=== TAREFA PROPOSTA ===
Retome o trecho sobre o reconhecimento do Império do Brasil pela Santa Sé e dê continuidade ao texto logo após a última frase apresentada.

=== TRECHO ===
Mesmo quando Monsenhor Vidigal
annunciou ao Cardeal Secretario d'Estado
o reconhecimento por D. João VI, a Santa
Sé não se moveu. Esperou que o acontecimento
fosse devidamente communicado
pelo conde de Funchal ou pelo nuncio em
Lisboa, e levou o seu formalismo ao ponto
de questionar a validade da credencial do
nosso enviado, pelo facto de ter sido assignada
por D. Pedro antes da celebração e
ratificação do tratado negociado por Sir
[296]
Charles Stuart. Foi preciso que Vidigal se
rebellasse contra esta demasiada exigencia
e manifestasse sua profunda contrariedade
para ser admittido, no dia 23 de Janeiro de
1826, a entregar suas credenciaes de ministro,
ficando d'est'arte reconhecido o Imperio.
Uma vez transposto este Rubicon,
as relações diplomaticas tornaram-se faceis
e correntes. Por Nota de 23 de Outubro de
1826 annunciou o Cardeal Della Somaglia
a Monsenhor Vidigal (o qual exerceu suas
funcções de plenipotenciario até a
abdicação,
em 1831) que o Papa enviaria ao Brazil
um nuncio de 1.ª classe, recahindo depois
a nomeação pontifical em Monsenhor,
mais tarde Cardeal Pietro Ostini
[71].

=== SEÇÃO DE DADOS ===
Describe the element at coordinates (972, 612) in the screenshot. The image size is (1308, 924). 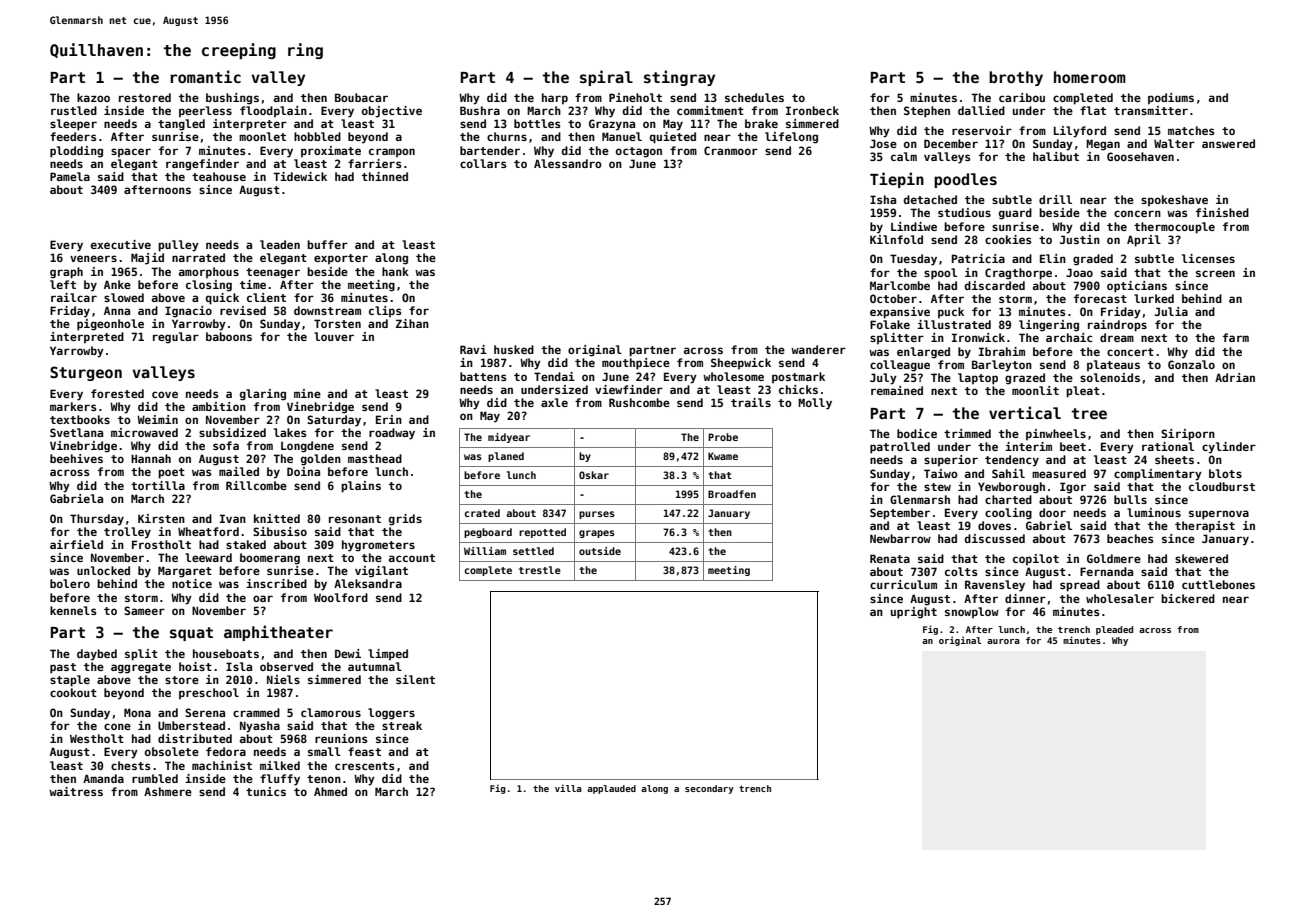
I see `snowplow` at that location.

=== RESPOSTA ===
Antes d'isso, a 30 de Setembro de 1826,
havia Della Somaglia encaminhado o Breve
que concedia ao Imperio do Brazil os privilegios
da Bulla da Santa Cruzada, nas
mesmas condições concedidas em 1816 a
todos os Estados dependentes da Corôa
Portugueza. Ao reconhecer o Imperio, tinha
igualmente a Santa Sé extendido ao Brazil
as garantias de que gosava Portugal por
[297]
virtude da Constituição de Clemente XII
(1737) e do Breve «
Inter
pr[ae]cipus ministerii
nostri partes.» A 15 de Maio de 1827
seguia-se a Bulla creando no Brazil a Ordem
de Christo, desligando-a da de Portugal
e concedendo-lhe o Padroado das Egrejas e
Beneficios do Imperio, sendo os Imperadores
do Brazil perpetuos Grão-Mestres.
A esta Bulla porem negou a Camara dos
Deputados Brazileira o beneplacito por
parecer de 17 de Outubro do mesmo anno―assignado,
entre outros, por Vergueiro,
Feijó, José Clemente, Limpo de Abreu e
Bernardo de Vasconcellos―, declarando o
Decreto subsequente de 4 de Dezembro de
1827 que o Imperador proveria os beneficios
ecclesiasticos em virtude do artigo 102
§ 2 da Constituição
do Imperio, e não como
Padroeiro e Grão Mestre da Ordem de
Christo
[72].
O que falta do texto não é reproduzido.